_TASK REQUIREMENTS_
From the rail services text below, list every place of work the union leader names as an example of where key workers work.

_EXCERPTED TEXT_

*** Block opens ***

As a result, Hull trains suspended operations on Monday 30 March. Grand Central followed suit on Friday 3 April.

State-owned rail company LNER, which had earlier stopped its London to Hull service in light of the reduced demand, leaving the field clear for Hull Trains, reinstated a London to Hull and a Doncaster to Hull service, once each way each day.

LNER may now do the same to plug the gap left by the suspended Grand Central services.

As LNER is already publicly owned, operated by the Department for Transport’s ‘operator of last resort’ DOHL (DfT OLR Holdings Limited), at least one trade union is now calling for the arrangement to be made permanent.

Manuel Cortes, TSSA.

Transport Salaried Staffs’ Association (TSSA) leader Manuel Cortes said: “Grand Central provides services from the North East and West Yorkshire that many passengers rely on. It needs to keep running so key workers such as those in the NHS, police, and food shops can make it to work.

“When Hull Trains stopped running, LNER put on a replacement direct train service from Hull to London. LNER is also planning to start running trains to replace some Grand Central services. If they’re going to do that why not just take on the whole shebang?

“Across Britain’s rail network there’s been a 95 per cent drop in passenger numbers because of coronavirus, which companies like LNER can cope with because they’re in government hands. But companies like Grand Central and Hull Trains are ‘open access’ operators that don’t have any government support, so this drop in passenger numbers has hit them hard.

*** Block closes ***

_AVAILABLE DATA_
*** Block opens ***

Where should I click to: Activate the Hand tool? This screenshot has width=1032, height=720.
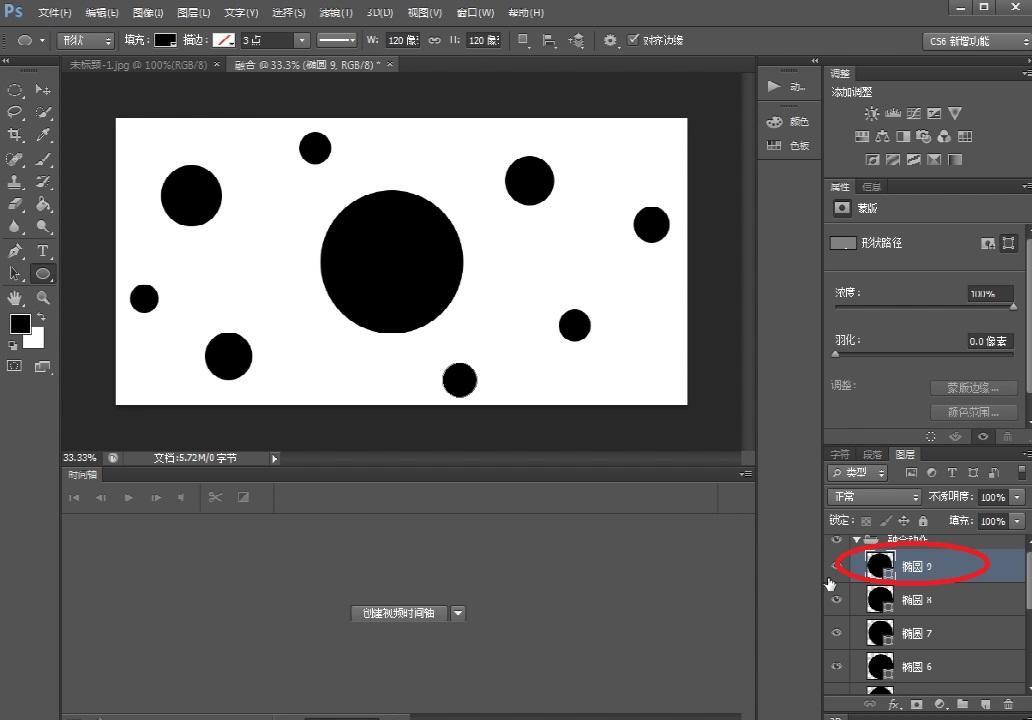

*** Block closes ***
*** Block opens ***

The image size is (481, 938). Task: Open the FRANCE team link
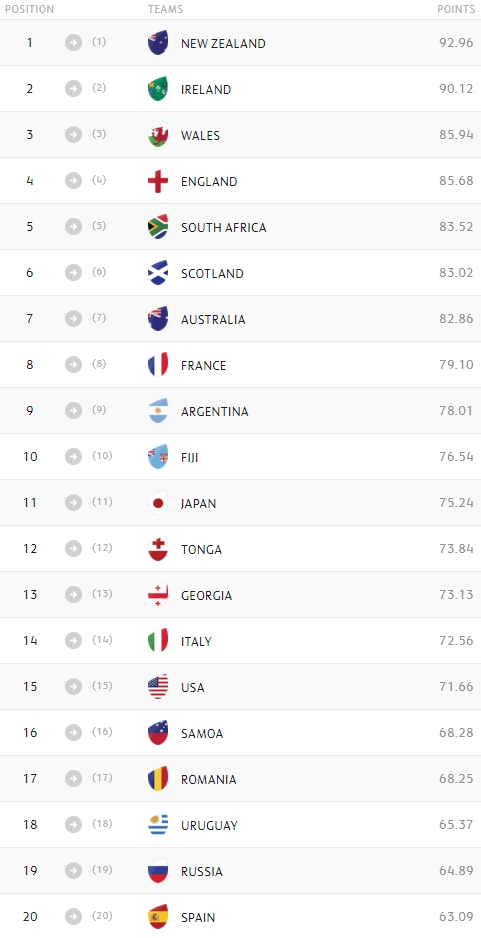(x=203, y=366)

*** Block closes ***
*** Block opens ***

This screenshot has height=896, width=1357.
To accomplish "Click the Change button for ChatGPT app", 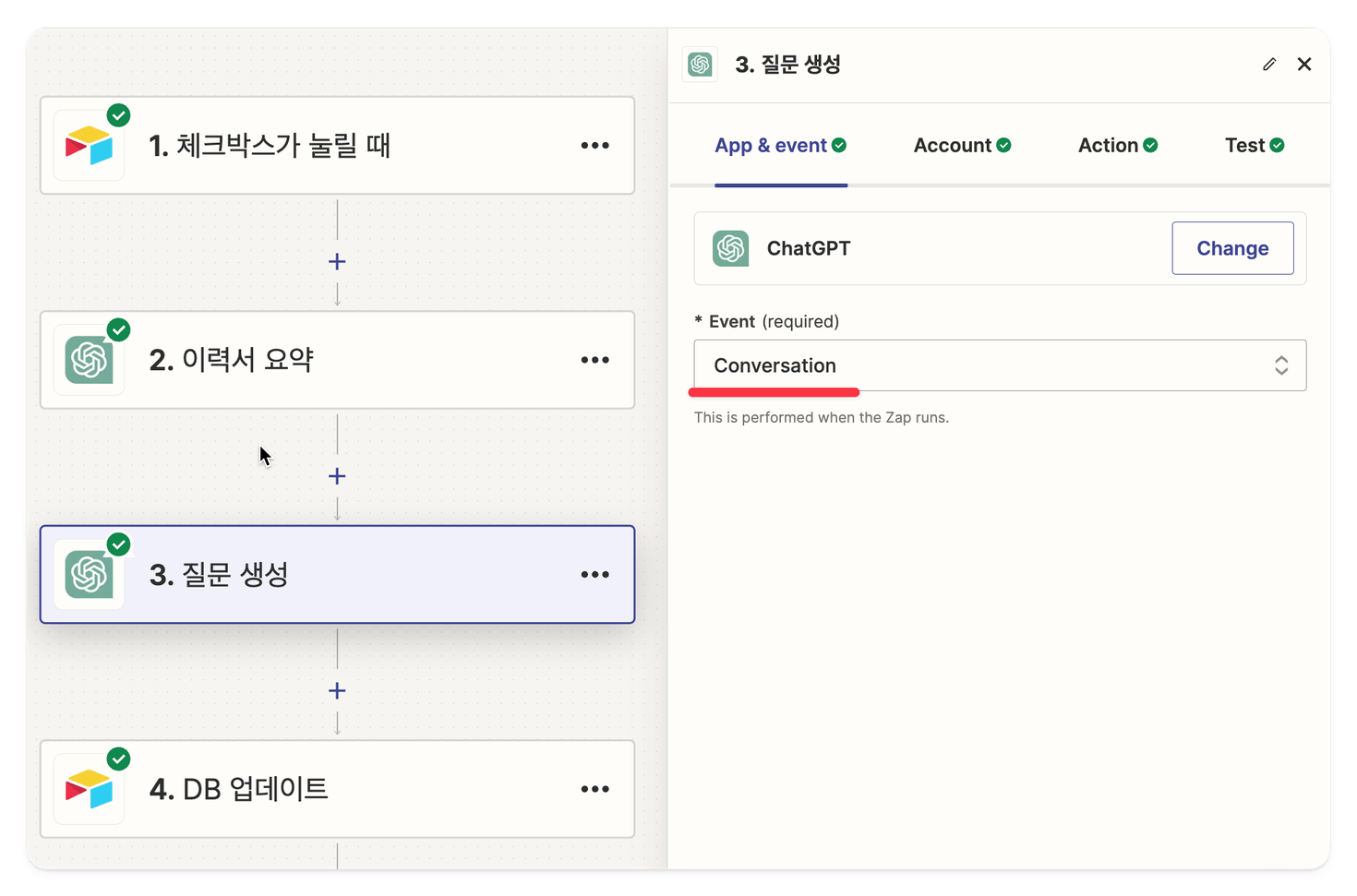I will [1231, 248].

*** Block closes ***

_TASK SOLUTION_
The NHS, the police, food shops